王冬冬，霍乃晨，王晓黎，张淑兰

(1中国医科大学附属盛京医院，沈阳110004;2中国医科大学附属第一医院)

宫颈癌发病率在女性恶性肿瘤中占第2位［1］。常规的治疗方法是手术或者放疗，以及手术和放疗相结合的综合治疗。另外，许多医疗机构将对根治术后患者实行新辅助化疗作为常规治疗［2］。但仍有相当一部分患者存在术后复发和远处转移。因此，寻求手术、放疗、化疗之外的基因靶向治疗和免疫治疗方法是目前探索宫颈癌治疗方法的新方向。IDO是色氨酸经由犬尿氨酸代谢途径中第一步中的限速酶，IDO过度表达可导致色氨酸缺乏和其代谢产物蓄积。色氨酸缺乏可使细胞毒T细胞和NK细胞数量减少［3］，色氨酸代谢产物蓄积可使NK细胞杀伤功能减弱［4］，从而产生肿瘤免疫耐受。肿瘤免疫耐受和宫颈癌的发生发展密切相关。本研究通过IDO基因转染至宫颈癌细胞SiHa，研究IDO在体外对NK细胞的杀伤作用的影响，从而证明了IDO可以作为宫颈癌基因治疗的潜在新靶点。

1 材料与方法

1.1 细胞培养 宫颈癌细胞株SiHa培养于含10%的小牛血清、100 IU/mL青霉素、0.1 mg/mL链霉素的RPMI 1640培养基中，置于37℃、5%CO2的条件下培养。

1.2 基因转染 用标准的磷酸钙沉淀方法将IDO基因表达载体pcDNA3.1-IDO［5］和空白对照载体pcDNA3.1(Invitrogen，Carlsbad，CA)转染宫颈癌细胞SiHa，经抗生素筛选后得到IDO稳定表达的Si-Ha/IDO细胞株和SiHa/Mock对照细胞株。

1.3 转染细胞的IDO蛋白表达测定 选择耐药克隆株应用Western blot检测IDO和内参β-actin蛋白表达。待3种细胞(SiHa，SiHa/Mock和SiHa/IDO)的细胞汇合度达到95%时，收集细胞，NP-40裂解液裂解后，离心后取上清，检测蛋白浓度(BioRad protein assay kit，Veemendaal，the Netherlands)，聚丙烯酰胺凝胶电泳后，电转至PVDF膜上。1%脱脂奶粉封闭1 h，抗人IDO抗体(TBST溶液1∶1 000稀释)孵育过夜，TBST冲洗3次，二抗(TBST溶液1∶1 000稀释)孵育1 h，TBST冲洗3次后，曝光显影。PVDF膜经蛋白剥离液洗脱后，1%脱脂奶粉封闭，用抗β-actin抗体重复上述步骤。
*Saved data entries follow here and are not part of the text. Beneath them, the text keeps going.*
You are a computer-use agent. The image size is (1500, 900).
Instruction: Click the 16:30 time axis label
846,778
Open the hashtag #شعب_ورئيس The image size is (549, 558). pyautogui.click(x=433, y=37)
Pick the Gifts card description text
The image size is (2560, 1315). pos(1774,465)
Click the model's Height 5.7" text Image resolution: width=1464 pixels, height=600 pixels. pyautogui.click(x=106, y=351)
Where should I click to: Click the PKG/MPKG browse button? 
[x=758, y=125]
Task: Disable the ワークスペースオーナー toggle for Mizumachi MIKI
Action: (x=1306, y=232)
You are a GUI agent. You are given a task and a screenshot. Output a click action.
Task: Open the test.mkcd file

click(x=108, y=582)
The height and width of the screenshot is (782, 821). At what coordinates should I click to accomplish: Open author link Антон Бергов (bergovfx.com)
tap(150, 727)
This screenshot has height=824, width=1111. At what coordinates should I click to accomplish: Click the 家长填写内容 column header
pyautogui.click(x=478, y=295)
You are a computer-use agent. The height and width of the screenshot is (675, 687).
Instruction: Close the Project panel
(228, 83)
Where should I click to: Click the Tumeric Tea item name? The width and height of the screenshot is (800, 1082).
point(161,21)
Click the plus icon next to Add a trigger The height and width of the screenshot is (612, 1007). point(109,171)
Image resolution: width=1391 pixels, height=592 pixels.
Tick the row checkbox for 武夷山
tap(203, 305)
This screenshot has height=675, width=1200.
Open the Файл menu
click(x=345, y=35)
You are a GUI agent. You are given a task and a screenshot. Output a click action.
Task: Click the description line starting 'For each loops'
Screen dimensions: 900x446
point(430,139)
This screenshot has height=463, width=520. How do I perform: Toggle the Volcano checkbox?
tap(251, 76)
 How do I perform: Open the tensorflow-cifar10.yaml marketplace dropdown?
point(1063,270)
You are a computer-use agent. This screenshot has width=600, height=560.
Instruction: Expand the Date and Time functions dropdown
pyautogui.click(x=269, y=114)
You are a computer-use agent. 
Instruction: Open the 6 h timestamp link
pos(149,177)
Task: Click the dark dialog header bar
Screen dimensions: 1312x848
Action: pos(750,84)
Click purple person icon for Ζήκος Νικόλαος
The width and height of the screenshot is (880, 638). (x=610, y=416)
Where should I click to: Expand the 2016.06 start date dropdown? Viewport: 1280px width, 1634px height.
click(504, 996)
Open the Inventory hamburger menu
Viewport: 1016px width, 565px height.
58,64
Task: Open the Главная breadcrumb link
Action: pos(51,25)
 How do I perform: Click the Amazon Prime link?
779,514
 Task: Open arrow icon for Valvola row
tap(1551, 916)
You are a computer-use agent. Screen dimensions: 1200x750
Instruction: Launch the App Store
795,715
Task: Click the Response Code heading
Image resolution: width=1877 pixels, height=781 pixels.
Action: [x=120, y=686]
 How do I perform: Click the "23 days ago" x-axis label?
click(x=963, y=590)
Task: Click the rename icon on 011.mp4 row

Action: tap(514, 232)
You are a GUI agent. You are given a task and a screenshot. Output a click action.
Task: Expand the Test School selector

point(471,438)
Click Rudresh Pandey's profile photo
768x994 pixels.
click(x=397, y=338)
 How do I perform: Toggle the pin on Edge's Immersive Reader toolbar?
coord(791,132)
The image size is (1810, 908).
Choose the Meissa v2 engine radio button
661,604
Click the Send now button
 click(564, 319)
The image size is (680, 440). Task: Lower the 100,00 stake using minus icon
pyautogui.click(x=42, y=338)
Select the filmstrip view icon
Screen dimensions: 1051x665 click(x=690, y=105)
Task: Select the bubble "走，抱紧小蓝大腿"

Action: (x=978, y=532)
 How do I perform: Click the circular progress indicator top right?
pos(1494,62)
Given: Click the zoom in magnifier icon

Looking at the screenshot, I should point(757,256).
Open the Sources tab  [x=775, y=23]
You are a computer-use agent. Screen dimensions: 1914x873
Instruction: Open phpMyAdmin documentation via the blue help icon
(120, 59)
1.4 细胞生长曲线测定 应用MTT试剂盒，每孔100个细胞接种于96孔培养板中，每孔体积200 μL，将培养板移入CO2孵箱中，在37℃培养，每24 h在酶联免疫检测仪上测定各孔光吸收值，以时间为横轴，光吸收值为纵轴绘制细胞生长曲线。

1.5 在体外肿瘤细胞对NK细胞杀伤作用敏感性的检测 用MTT试剂盒检测体外肿瘤细胞对NK细胞杀伤作用的敏感性。将3种肿瘤细胞(SiHa、SiHa/Mock和SiHa/IDO)500个分别接种于96孔细胞培养板，同时加入KHYG-1细胞［6］(分别0、500、1 000、2 000个)，在含有10%小牛血清的DMEM/ F12培养基中37℃共同培养72 h。PBS冲洗培养板3次，彻底清除KHYG-1细胞，在酶联免疫检测仪上测定各孔光吸收值，以效应细胞与靶细胞比值(E/T)为横轴，光吸收值为纵轴绘制存活细胞的百分比变化曲线。

1.6 统计学方法 采用SPSS17.0统计软件，实验结果以s表示，组间比较采用组间Student’s t检验。以P≤0.05为差异有统计学意义。

2 结果

2.1 IDO蛋白表达 IDO蛋白在SiHa/IDO细胞中表达阳性，在SiHa和SiHa/Mock细胞中无表达，见图1。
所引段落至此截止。